++++ Data to process

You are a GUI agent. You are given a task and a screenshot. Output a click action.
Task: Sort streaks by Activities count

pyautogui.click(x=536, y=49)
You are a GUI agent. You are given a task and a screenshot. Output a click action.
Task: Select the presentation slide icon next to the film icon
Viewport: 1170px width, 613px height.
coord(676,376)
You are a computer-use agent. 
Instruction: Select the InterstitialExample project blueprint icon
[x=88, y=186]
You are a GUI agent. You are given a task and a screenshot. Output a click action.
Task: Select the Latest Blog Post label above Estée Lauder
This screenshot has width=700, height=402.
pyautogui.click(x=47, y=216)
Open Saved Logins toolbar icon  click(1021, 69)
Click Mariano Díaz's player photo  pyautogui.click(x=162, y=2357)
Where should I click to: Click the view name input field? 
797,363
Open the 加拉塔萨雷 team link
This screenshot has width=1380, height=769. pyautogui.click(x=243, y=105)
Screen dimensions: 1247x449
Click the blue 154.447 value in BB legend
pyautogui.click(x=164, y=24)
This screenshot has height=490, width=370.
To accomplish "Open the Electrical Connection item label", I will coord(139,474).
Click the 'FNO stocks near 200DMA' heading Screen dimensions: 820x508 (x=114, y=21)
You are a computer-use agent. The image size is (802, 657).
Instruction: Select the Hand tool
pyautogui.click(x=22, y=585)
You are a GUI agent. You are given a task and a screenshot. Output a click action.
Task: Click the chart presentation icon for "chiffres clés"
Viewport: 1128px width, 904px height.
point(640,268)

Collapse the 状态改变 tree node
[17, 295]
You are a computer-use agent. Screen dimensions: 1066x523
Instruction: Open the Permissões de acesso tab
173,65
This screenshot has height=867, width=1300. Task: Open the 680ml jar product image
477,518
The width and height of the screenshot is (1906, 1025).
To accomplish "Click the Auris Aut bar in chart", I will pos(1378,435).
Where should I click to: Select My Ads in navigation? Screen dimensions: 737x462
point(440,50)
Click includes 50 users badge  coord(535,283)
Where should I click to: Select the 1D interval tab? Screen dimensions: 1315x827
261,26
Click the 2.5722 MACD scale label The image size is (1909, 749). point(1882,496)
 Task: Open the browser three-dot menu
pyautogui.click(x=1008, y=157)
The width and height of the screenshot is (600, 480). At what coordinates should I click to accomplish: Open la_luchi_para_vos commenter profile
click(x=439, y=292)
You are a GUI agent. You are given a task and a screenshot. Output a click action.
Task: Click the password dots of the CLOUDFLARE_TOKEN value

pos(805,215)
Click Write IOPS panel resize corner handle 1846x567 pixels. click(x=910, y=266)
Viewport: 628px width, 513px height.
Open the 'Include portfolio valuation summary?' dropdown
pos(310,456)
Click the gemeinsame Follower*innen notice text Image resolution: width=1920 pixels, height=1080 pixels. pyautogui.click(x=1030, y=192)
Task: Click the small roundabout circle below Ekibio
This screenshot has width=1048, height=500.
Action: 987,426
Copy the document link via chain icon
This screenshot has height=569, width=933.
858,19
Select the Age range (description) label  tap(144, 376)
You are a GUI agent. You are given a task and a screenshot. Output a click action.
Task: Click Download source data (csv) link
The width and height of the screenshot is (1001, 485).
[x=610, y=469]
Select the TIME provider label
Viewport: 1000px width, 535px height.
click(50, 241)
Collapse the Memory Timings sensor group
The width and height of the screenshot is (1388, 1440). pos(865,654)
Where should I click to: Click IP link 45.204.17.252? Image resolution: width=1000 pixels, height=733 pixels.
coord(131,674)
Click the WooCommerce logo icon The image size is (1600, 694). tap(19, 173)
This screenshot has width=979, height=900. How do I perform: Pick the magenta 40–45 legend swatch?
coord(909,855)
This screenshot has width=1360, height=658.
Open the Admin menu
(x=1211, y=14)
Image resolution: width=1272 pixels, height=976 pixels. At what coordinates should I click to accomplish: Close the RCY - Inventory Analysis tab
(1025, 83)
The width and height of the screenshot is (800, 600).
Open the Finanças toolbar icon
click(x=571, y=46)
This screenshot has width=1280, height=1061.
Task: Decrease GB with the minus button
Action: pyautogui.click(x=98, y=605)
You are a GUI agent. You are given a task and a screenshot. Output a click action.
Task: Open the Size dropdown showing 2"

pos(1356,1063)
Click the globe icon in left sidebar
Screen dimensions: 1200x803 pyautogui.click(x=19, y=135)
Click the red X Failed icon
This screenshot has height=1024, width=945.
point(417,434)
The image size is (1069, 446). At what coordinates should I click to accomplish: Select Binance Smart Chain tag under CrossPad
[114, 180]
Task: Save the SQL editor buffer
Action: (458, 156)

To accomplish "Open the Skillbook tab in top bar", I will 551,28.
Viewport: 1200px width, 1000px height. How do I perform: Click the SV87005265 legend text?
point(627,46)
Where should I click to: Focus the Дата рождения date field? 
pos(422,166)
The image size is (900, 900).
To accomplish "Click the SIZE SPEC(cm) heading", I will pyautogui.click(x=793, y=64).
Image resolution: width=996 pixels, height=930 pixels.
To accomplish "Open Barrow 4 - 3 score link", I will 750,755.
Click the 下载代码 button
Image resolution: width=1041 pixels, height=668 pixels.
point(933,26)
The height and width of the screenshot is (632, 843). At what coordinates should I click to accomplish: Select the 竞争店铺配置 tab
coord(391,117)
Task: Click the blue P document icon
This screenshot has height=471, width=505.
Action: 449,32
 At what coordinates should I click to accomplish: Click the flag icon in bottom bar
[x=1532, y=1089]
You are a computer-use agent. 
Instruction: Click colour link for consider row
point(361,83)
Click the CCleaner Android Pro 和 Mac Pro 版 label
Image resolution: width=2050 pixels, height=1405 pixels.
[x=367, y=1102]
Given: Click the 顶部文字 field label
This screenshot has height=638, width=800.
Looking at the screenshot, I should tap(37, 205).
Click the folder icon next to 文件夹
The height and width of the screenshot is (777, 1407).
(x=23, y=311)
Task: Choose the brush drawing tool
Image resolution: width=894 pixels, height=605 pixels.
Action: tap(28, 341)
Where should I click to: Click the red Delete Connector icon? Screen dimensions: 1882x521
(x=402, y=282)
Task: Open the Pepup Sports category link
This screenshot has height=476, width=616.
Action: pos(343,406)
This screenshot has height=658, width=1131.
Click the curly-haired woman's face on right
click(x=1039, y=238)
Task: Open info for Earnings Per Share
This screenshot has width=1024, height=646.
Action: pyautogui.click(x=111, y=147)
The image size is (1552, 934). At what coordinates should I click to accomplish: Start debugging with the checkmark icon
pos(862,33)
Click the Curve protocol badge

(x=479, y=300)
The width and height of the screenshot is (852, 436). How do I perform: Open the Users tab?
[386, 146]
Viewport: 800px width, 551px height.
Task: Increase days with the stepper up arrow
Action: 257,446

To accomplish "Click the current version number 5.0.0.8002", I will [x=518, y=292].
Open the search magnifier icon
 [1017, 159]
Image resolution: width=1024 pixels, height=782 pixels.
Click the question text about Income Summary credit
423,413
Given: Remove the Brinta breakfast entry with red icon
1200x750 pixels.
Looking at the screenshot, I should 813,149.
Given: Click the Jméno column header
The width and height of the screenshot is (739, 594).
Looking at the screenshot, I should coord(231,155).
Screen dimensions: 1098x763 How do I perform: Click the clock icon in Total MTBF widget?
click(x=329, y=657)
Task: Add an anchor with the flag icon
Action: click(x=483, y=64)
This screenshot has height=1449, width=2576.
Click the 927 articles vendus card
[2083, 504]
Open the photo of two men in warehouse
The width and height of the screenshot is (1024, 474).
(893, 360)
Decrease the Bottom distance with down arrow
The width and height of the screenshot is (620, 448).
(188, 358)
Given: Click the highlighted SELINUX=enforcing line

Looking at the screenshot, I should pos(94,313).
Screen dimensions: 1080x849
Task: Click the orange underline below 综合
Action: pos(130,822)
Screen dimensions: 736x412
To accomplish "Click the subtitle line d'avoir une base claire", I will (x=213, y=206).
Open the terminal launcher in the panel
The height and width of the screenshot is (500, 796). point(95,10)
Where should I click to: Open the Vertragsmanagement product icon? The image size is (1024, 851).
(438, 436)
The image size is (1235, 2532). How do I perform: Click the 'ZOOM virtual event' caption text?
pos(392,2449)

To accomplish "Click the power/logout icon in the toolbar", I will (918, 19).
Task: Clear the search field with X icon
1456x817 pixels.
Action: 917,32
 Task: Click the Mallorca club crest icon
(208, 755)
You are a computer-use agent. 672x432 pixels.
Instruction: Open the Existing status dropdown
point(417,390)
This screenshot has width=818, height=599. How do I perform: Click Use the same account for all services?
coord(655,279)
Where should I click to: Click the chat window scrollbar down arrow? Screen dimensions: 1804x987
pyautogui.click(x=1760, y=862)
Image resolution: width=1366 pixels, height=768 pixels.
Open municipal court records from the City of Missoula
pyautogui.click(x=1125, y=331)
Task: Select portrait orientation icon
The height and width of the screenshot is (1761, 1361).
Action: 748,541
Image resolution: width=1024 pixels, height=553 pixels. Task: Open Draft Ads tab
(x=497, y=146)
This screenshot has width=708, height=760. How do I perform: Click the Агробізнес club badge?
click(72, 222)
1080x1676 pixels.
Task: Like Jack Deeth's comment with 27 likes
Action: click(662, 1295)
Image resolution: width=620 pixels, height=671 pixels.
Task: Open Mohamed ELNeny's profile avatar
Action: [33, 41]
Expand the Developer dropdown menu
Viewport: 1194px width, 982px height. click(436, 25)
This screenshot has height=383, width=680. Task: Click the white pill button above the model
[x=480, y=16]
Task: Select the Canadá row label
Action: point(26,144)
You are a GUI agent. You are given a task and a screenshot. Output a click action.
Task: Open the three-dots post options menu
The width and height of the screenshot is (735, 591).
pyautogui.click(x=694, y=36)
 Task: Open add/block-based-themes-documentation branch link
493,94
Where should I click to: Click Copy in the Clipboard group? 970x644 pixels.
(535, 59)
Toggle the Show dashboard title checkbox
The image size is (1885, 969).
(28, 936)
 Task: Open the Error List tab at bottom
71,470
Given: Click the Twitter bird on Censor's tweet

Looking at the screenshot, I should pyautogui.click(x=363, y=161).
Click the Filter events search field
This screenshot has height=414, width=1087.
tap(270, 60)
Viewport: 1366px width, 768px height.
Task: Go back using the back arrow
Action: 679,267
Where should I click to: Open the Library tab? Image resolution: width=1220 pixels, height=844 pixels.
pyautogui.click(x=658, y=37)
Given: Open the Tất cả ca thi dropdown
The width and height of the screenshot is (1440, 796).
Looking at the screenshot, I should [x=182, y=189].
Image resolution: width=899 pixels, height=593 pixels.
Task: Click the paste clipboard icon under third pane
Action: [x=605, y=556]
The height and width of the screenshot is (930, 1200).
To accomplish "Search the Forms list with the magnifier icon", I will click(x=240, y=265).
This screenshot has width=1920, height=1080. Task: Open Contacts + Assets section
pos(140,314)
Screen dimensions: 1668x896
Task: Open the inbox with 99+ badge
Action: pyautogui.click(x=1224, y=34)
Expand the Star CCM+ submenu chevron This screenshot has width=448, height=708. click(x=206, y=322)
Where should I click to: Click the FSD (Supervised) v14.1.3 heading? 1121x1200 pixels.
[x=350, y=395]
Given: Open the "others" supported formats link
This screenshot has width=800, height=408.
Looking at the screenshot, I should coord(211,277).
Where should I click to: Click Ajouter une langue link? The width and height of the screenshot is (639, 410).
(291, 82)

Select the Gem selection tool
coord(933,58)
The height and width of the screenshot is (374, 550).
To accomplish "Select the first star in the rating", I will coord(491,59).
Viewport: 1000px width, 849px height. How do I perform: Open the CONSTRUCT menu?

++++++++

Aim of the task
Reproduce only the lines above spanning from the line containing "The width and height of the screenshot is (735, 591)." through the line containing "Expand the Star", word for word.

Response area
The width and height of the screenshot is (735, 591).
pyautogui.click(x=694, y=36)
 Task: Open add/block-based-themes-documentation branch link
493,94
Where should I click to: Click Copy in the Clipboard group? 970x644 pixels.
(535, 59)
Toggle the Show dashboard title checkbox
The image size is (1885, 969).
(28, 936)
 Task: Open the Error List tab at bottom
71,470
Given: Click the Twitter bird on Censor's tweet

Looking at the screenshot, I should pyautogui.click(x=363, y=161).
Click the Filter events search field
This screenshot has height=414, width=1087.
tap(270, 60)
Viewport: 1366px width, 768px height.
Task: Go back using the back arrow
Action: 679,267
Where should I click to: Open the Library tab? Image resolution: width=1220 pixels, height=844 pixels.
pyautogui.click(x=658, y=37)
Given: Open the Tất cả ca thi dropdown
The width and height of the screenshot is (1440, 796).
Looking at the screenshot, I should [x=182, y=189].
Image resolution: width=899 pixels, height=593 pixels.
Task: Click the paste clipboard icon under third pane
Action: [x=605, y=556]
The height and width of the screenshot is (930, 1200).
To accomplish "Search the Forms list with the magnifier icon", I will click(x=240, y=265).
This screenshot has width=1920, height=1080. Task: Open Contacts + Assets section
pos(140,314)
Screen dimensions: 1668x896
Task: Open the inbox with 99+ badge
Action: pyautogui.click(x=1224, y=34)
Expand the Star CCM+ submenu chevron This screenshot has width=448, height=708. click(x=206, y=322)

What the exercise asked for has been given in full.